** start of SELECTED PASSAGE **

Wednesday, October 30, 2013

A Sermon for City Choir

Sarah Mitchell [Photo: Ian Thomson]

Sermon for the service held on Sunday 27 October 2013 in Knox Church, celebrating City Choir Dunedin’s 150th anniversary year.


It is a great privilege to be invited to preach here at Knox Church this morning – on this weekend when we celebrate 150 years of music making by the Dunedin Choral Society, in its various incarnations.  (I want to thank you Peter Wishart - and also David Burchell and Karen Knudson - for this invitation and opportunity to share with you all on this celebratory Sunday.)

Knox Church and City Choir are institutions of a similar age – Knox having celebrated its 150th just over three years ago. As I look back over my own life, I realise how many times my involvement with City Choir and Knox Church have paralleled and intermingled with each other.  I remember vividly, as a teenager, encountering my first Messiah concert in the Town Hall, about the same time I first attended Knox Church – both experiences influencing me profoundly.  I became a member of both Knox and Schola Cantorum in the late 1960s and then, so very happily, returned to both institutions during the past decade.  Perhaps even more so than originally, these recent involvements have shaped my life in deeply significant ways.  City Choir and Knox Church have been communities which have provided a framework within which much of my life has been shaped, supported and enhanced.   That framework has been held together through the powerful medium of sublime music – but more than that: by compassionate, caring relationships and through a shared commitment to bring hope and joy to others.

Recently, I watched a wonderful movie entitled Bach: a passionate life and it set me wondering about how passionate our lives are today.  How many of us can say we live fully and passionately?   It is so easy to live a life ironed flat – with the wrinkles of joys and sorrows pressed down firmly beneath steadily increasing layers of unrealistic expectations, despair, apathy and powerlessness.  Fast-forward a movie of your life – of the past decades, years, months and days – would you give it the title a passionate life? Is it enthused with meaningful joy and delight?  Does the life-song you sing mine the deep riches of your woundedness in such a way that others are invited to join you in a hope-filled song?   In the movie I watched, John Eliot Gardner sought to uncover the passionate life of Johann Sebastian Bach – scraping away some layers of familiarity and tradition to expose once more the fervent pulse – the wrinkled spirit – of this incredibly gifted musician.

** end of SELECTED PASSAGE **

▶ [WHAT TO DO]:
a: Name every person mentioned in the City Choir sermon, starting from its opening line "It is a great privilege".
b: Pick up the City Choir sermon right after its last sentence and carry it forward.

** start of DATA ROWS **

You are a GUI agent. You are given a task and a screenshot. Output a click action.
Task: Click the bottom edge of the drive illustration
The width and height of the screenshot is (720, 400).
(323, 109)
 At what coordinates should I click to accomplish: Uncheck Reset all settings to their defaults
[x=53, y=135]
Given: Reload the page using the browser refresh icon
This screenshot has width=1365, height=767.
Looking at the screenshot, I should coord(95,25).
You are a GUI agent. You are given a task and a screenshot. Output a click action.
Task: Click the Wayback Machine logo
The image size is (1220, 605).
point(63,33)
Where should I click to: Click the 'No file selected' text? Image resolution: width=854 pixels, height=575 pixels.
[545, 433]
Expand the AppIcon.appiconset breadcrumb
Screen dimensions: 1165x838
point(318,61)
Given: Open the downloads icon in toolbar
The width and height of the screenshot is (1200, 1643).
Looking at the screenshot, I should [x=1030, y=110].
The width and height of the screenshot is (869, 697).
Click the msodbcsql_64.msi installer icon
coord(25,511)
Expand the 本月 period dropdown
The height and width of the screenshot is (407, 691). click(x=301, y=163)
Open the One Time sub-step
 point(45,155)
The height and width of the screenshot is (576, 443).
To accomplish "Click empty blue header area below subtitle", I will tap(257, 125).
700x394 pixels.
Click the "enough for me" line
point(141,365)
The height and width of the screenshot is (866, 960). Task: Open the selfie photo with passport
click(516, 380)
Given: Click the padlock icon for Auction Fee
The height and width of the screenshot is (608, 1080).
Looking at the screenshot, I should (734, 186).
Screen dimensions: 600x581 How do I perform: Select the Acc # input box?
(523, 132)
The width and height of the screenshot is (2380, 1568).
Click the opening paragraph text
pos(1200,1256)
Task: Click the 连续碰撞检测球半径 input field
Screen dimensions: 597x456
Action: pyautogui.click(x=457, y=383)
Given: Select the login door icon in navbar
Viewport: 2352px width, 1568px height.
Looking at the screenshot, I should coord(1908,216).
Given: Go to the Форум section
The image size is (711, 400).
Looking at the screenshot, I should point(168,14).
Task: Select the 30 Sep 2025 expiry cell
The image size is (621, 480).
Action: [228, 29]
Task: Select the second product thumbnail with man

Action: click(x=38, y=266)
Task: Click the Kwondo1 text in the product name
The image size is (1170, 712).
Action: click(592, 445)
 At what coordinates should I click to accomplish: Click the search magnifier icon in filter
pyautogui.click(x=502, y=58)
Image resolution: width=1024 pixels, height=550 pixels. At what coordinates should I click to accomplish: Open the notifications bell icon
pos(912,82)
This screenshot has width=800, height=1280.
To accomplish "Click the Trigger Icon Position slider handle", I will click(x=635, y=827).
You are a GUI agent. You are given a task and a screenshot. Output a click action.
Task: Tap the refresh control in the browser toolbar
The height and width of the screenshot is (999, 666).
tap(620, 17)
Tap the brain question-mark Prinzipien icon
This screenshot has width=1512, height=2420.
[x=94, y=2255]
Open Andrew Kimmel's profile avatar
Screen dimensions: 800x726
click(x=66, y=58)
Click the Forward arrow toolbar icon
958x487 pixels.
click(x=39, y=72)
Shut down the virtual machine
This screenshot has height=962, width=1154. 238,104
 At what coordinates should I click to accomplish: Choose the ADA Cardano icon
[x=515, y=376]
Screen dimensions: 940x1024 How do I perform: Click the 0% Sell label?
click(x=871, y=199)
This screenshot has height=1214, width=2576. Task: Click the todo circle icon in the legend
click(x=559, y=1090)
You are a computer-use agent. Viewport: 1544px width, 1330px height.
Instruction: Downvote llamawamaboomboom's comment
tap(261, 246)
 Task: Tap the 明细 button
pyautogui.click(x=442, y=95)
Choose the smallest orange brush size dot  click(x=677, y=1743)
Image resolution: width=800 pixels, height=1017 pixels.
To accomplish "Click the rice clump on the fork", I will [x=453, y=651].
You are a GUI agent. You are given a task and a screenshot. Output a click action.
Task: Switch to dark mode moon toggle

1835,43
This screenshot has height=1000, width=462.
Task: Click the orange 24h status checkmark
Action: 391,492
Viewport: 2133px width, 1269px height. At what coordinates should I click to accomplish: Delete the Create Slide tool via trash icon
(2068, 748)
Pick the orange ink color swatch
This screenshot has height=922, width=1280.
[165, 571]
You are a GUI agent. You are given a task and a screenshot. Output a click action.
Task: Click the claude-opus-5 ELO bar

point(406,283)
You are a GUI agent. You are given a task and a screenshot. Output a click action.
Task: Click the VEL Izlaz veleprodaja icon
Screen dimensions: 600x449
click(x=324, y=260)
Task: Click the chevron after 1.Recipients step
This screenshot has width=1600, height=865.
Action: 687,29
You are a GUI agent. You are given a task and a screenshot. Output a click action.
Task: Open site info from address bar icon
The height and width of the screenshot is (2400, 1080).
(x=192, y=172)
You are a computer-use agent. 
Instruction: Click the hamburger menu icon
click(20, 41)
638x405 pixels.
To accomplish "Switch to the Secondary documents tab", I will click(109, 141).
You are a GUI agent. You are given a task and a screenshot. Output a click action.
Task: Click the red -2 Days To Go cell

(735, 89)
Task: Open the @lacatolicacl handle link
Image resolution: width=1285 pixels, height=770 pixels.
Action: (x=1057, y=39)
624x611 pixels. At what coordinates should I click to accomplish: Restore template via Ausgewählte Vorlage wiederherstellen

** end of DATA ROWS **

▶ [REPLIES]:
a: Peter Wishart, David Burchell, Karen Knudson, John Eliot Gardner, Johann Sebastian Bach

b:
One of the themes of the movie, (if you’ll excuse the pun) which really sounded a chord with me, was Gardner’s description of the chorales, which feature in Bach’s Oratorios.  The Passions of St John and St. Matthew – and also the Christmas Oratorio (a piece from which tonight’s concert will open) – all tell the familiar Easter or Christmas stories through recitative, aria and chorus.  But in the midst of these, every so often, the choir bursts into a hymn-chorale – with its starkly contrasting harmonic structure and style.  Gardner reminds the viewer that these chorales are the contemporary church response to the ancient story ... that is, Bach has provided a contemporary 18th century church response to the biblical stories.  But, that mingling of ancient and contemporary expression – doesn’t (and mustn’t) end with Bach or any other composer.  As we perform and listen to the music, we will find it becomes richer and more glorious if we allow our present day response to be added as yet another layer of meaning. The passion dwindles – and may even disappear – if, two or three centuries later, we solely rely on the work of others and don’t make our own contribution and response in that ongoing process of creativity.  As Colin Gibson puts it so simply and beautifully in his contemporary hymn He came singing love “for the love to go on we must make it our song.  You and I be the singers.”

This morning’s gospel reading tells of someone seeking a passionate life in his particular time.
I think Nicodemus might have been a little like those described recently by David Burchell as he talked to us about this church service – David acknowledged some of us might be “allergic to church”.  I think there are a lot of us in that capacity!  Often our allergies have been developed as a result of involvement in something that has been anything but life-giving. We are allergic to being told that God is a king sitting on a cloud, a controlling father who tells us what to do – or manipulates our lives as ‘he’ sees fit.  We’re sick of moralistic judgmentalism, hypocritical piety and impossible demands for perfection.  We’re allergic to what should be enabling an existence in which “goodness and mercy are following us all the days of our life”, but what in reality is often destructive and death dealing.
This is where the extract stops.